Recientemente, en comisiones del Senado se aprobó un dictamen que marca la ruta para que, paso a paso, se llegue a esa jornada más corta… pero no con todos los beneficios que pedían los colectivos laborales.
¿Qué propone realmente la reforma y cómo se implementará?
La reducción no será de golpe. El dictamen avalado plantea un descenso paulatino de horas a partir de 2027, hasta llegar a las 40 horas semanales en 2030:
- 2026: 48 horas semanales
- 2027: 46 horas
- 2028: 44 horas
- 2029: 42 horas
- 2030: 40 horas
Este esquema busca dar tiempo a empresas y trabajadores para adaptarse sin afectar la productividad.
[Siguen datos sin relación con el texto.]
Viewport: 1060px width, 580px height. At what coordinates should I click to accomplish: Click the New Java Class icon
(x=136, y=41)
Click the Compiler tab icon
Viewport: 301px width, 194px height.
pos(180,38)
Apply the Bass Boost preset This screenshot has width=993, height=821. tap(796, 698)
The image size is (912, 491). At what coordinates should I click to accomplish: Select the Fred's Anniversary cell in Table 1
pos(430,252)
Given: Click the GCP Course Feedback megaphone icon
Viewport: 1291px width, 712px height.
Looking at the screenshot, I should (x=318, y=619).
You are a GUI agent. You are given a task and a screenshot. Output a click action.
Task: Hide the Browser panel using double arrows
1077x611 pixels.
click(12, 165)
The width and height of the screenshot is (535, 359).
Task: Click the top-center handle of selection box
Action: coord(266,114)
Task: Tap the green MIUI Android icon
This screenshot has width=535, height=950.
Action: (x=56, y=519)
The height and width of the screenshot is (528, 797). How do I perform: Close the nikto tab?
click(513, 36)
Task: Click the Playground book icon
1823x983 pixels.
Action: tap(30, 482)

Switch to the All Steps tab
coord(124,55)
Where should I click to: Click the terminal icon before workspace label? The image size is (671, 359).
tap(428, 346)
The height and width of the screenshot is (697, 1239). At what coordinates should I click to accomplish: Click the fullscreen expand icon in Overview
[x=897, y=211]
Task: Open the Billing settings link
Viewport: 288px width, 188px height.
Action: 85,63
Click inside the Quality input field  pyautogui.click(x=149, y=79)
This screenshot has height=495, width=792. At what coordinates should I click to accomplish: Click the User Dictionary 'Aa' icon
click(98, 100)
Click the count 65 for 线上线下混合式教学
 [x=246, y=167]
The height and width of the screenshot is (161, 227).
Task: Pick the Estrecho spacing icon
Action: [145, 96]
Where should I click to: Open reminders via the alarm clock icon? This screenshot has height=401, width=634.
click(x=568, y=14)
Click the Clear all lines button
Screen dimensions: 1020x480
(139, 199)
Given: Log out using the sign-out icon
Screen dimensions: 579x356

Aunque muchos trabajadores esperaban que la reforma garantizara dos días de descanso por semana, el dictamen no lo establece de forma obligatoria.
Hoy la Constitución y la Ley Federal del Trabajo señalan que por cada seis días de trabajo corresponde por lo menos un día de descanso con salario íntegro. Esa parte no cambia con la reforma aprobada en comisiones, lo que ha generado críticas entre sindicatos y colectivos.
Horas extras y otros detalles que debes conocer
La reforma contempla también cambios en tiempo extraordinario y regulación laboral:
- Se puede ampliar la cantidad de horas extra permitidas hasta un máximo de 12 por semana, siempre con pago adicional y bajo reglas específicas
- Cualquier aumento de horas debe ser pactado y no puede ser permanente sin acuerdo entre trabajador y patrón
- La reducción gradual no puede usarse como pretexto para bajar salarios ni prestaciones
Estos ajustes buscan dar claridad y certidumbre al mundo del trabajo, aunque también suman más puntos a considerar para los empleados que querían un cambio más radical.
¿Por qué no hay dos días libres automáticos?
La polémica principal radica en que, aunque la idea original de la reforma impulsaba un modelo de 40 horas con dos días de descanso, el texto aprobado en comisiones mantiene el esquema tradicional de descanso semanal sin garantizar de forma estricta el segundo día libre.
Esto significa que, en la práctica, una persona podría trabajar en un esquema distinto sin que automáticamente tenga sábado y domingo libres, siempre dentro del límite de horas semanales.
Críticos argumentan que esta ambigüedad es un retroceso respecto a demandas laborales históricas, mientras que sectores productivos celebran que la transición no se imponga de golpe.
Lo que sigue en el proceso legislativo
Con el periodo ordinario de sesiones del Congreso que inicia, este dictamen será uno de los primeros temas en discusión en el Pleno del Senado, donde todavía puede sufrir cambios antes de convertirse en ley.
La expectativa es alta, pues la discusión no solo determinará los tiempos y detalles técnicos, sino que también pondrá sobre la mesa demandas ciudadanas, planteamientos sindicales y posturas empresariales.